## Short exercise
Update the lines from the one containing "Task: Click the Make floppy button" through the one containing "Looking at the" by replacing "Response Body" with "Request Body", and give back only those lines with nothing else changed.

## Exercise materials
------------------------
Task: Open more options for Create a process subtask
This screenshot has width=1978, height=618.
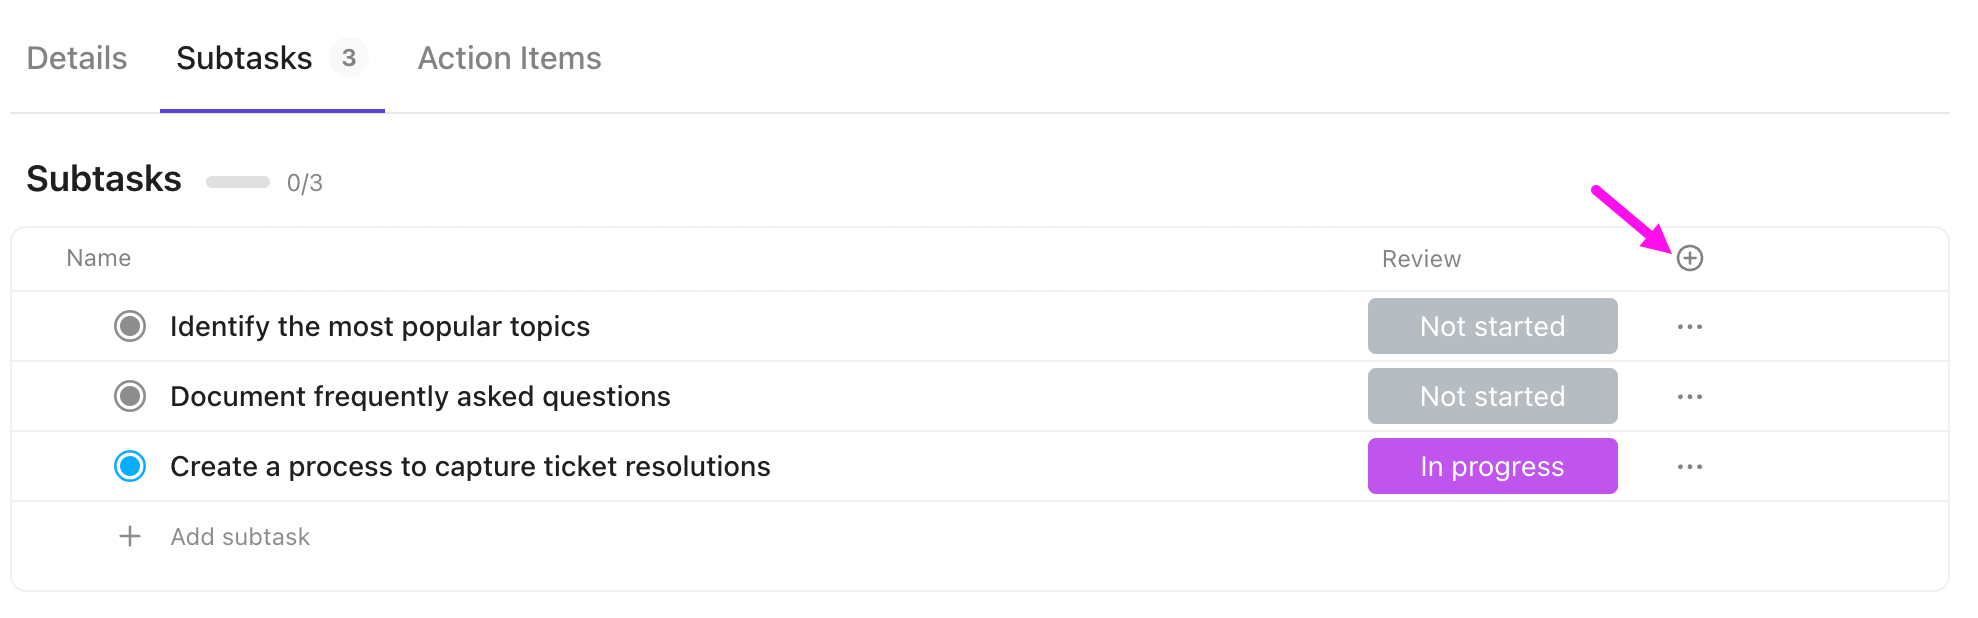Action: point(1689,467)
------------------------
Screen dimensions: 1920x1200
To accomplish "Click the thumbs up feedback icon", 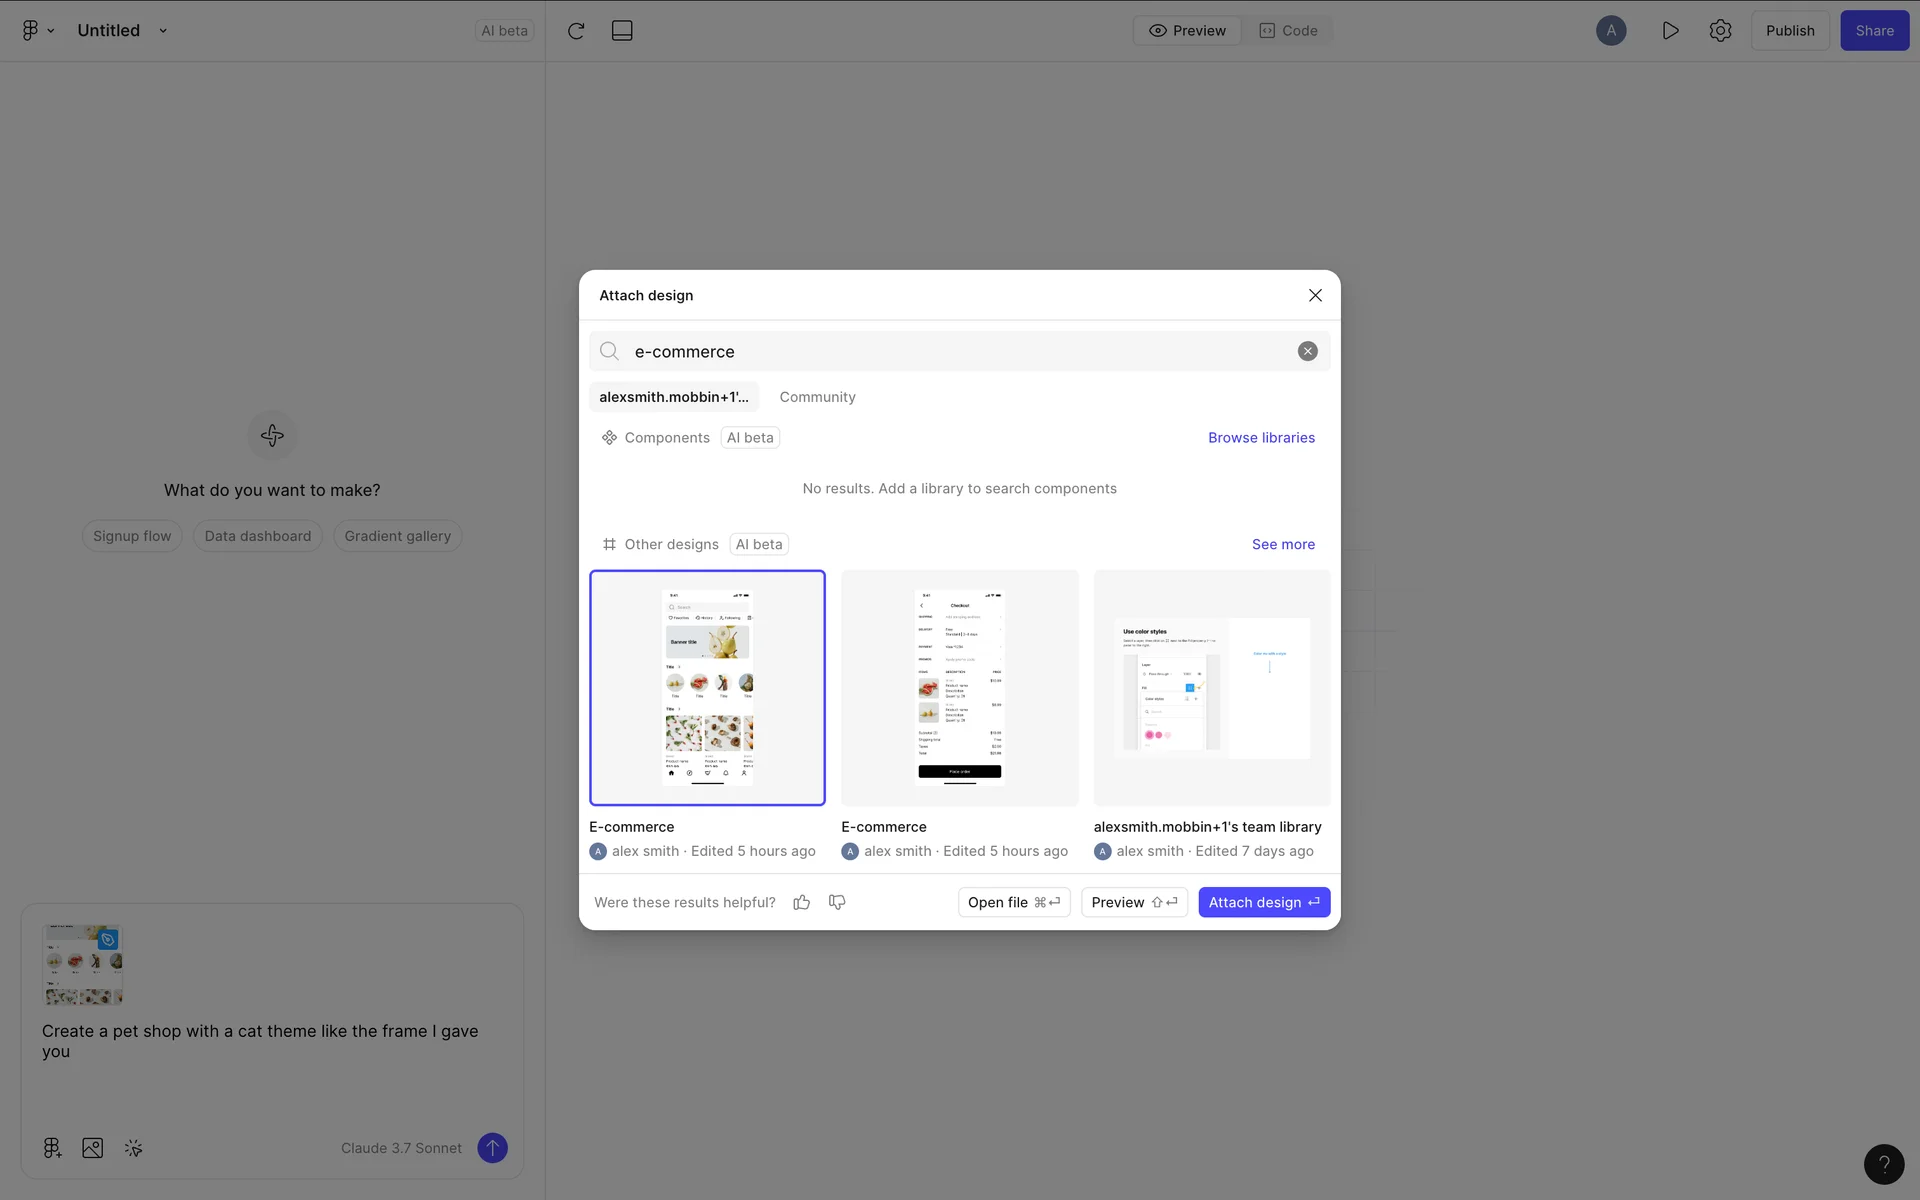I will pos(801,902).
------------------------
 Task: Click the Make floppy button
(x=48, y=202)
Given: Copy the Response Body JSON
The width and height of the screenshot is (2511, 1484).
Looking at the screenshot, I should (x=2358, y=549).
------------------------
## Reply to the exercise
 Task: Click the Make floppy button
(x=48, y=202)
Given: Copy the Request Body JSON
The width and height of the screenshot is (2511, 1484).
Looking at the screenshot, I should (x=2358, y=549).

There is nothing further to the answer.